Irish Life Centre
An example of dense multipurpose development designed by Robinson Keefe and Devane and completed in the early 1980’s, the Irish Life Centre comprises residential, retail and office blocks set around two planted courtyards and a main square. This project sought to recover the garden courtyards and main space facing onto Lower Abbey St. Dublin 1, which over time had become drab.
Much of the original planting had been replaced in a utilitarian manner yet the structure of the original Brady Shipman Martin scheme, evidenced by archival drawings remained mature and impressive in its foresight. The courtyard planting was severely edited, retaining the mature Stock confirmed as being authentic and original. The exhausted soil was then replaced and additional planting added under the original trees adding a layer of freshness and seasonal variation.
In the main courtyard, Oisin Kelly’s Chariot of Life sculpture was repositioned, albeit still in relation to the courtyard grid and now with the foreground to Lower Abbey Street cleared of blighting accumulations. The clutter of foreground Luas poles, planters, signs and planting was removed or repositioned in order to increase the prominence of this fine work in the life of the city.
The dynamism of the ensemble felt constrained within its original tank of water and jets dating from 1982 after the artist’s death. We rather envisaged the entire space reading as the setting for the sculpture and the sculpture as an emblem of “place”. A careful new setting was conceived with the architecture grid, the placement of the sculpture and the recovering of a defacto public space in mind.
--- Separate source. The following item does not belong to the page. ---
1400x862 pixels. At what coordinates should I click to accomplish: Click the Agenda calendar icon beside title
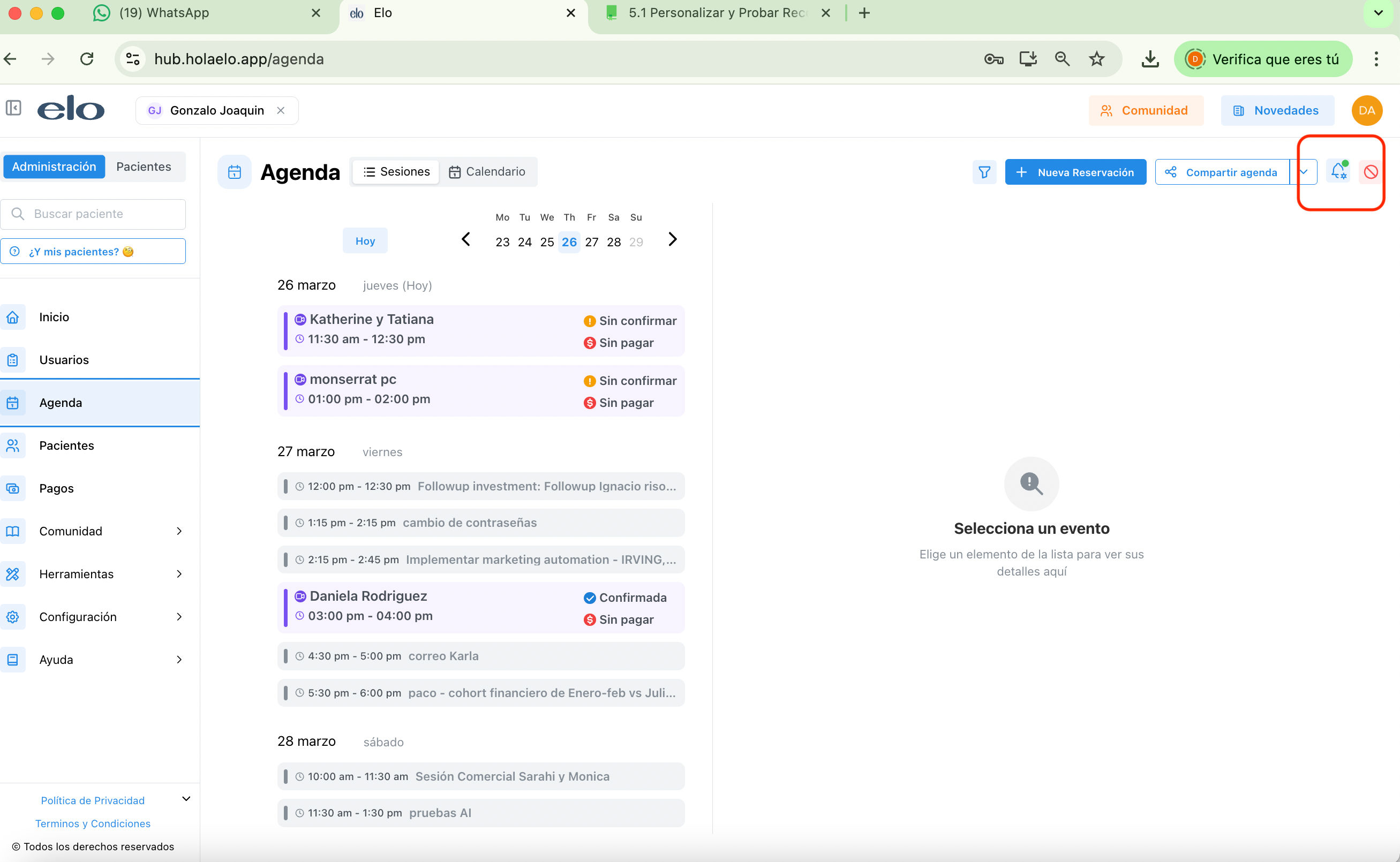tap(235, 172)
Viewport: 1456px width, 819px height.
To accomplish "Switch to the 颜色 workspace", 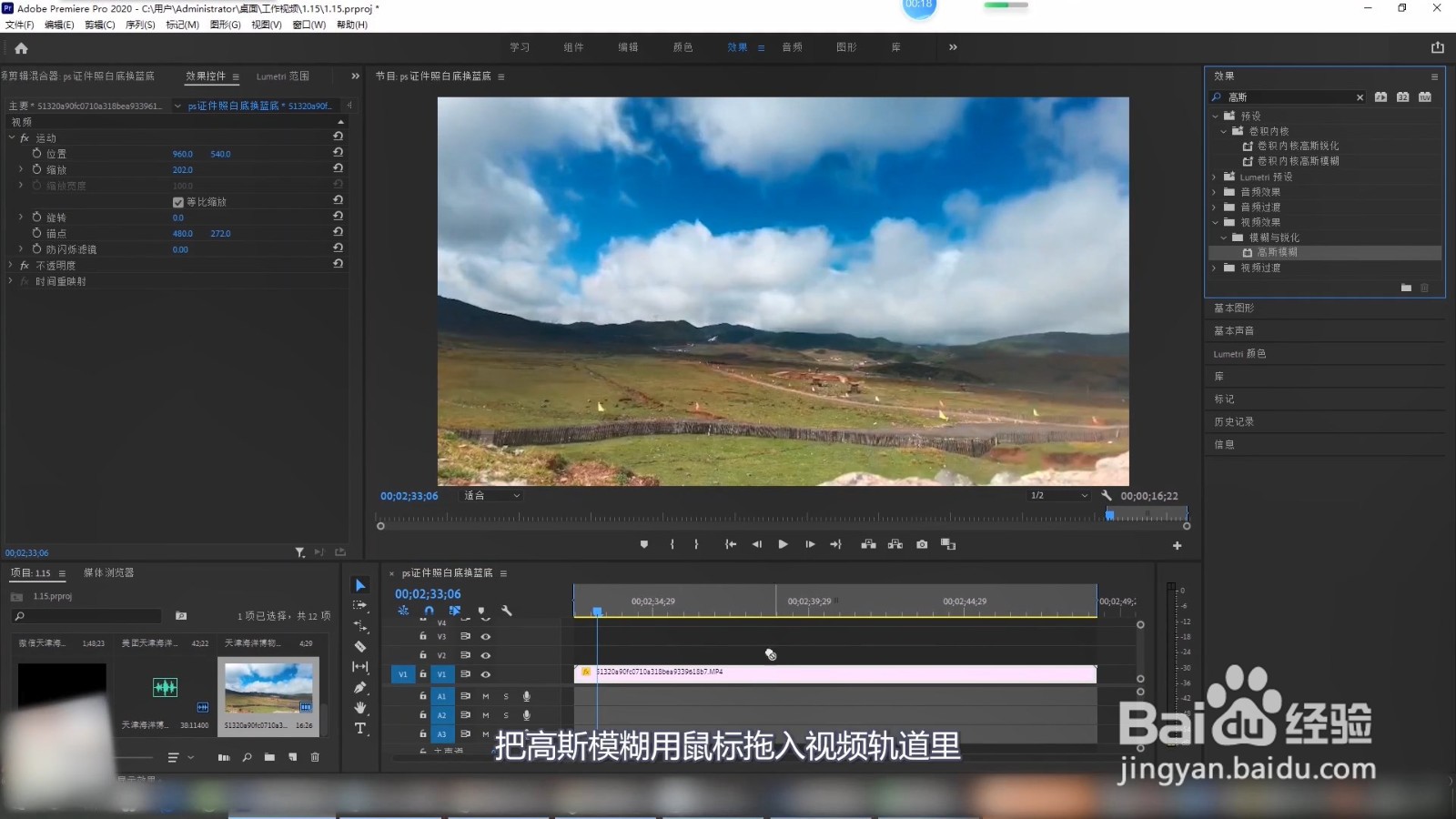I will point(682,46).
Roughly hewn Wicklow granite floating over a wider dark shallow pool serves to emphasise the seven tonnes heft and heroic quality of the piece. A new water body with jets, now cascading over the moat between the courtyard and street add to the drama of the Charioteer and his horses and the interpretation of “Reason guiding the emotions”. The contrast of rigidity and sinuous movement became the leitmotif of the scheme.
The new paving in a polychromatic array of four stone types lightens and warms the previously sombre courtyard mood, much like a rug on a wooden floor. A dynamic lighting array is integrated into both the paving module and the fountains, with warmer tones and changing colours and intensities. Contrasts between rigidity and clarity of this square and looseness and luxuriance of plantings in the garden courtyards offer the visitor an invitation to detour and explore.
This phase of the works completed May 2017 comprises 10,000m2.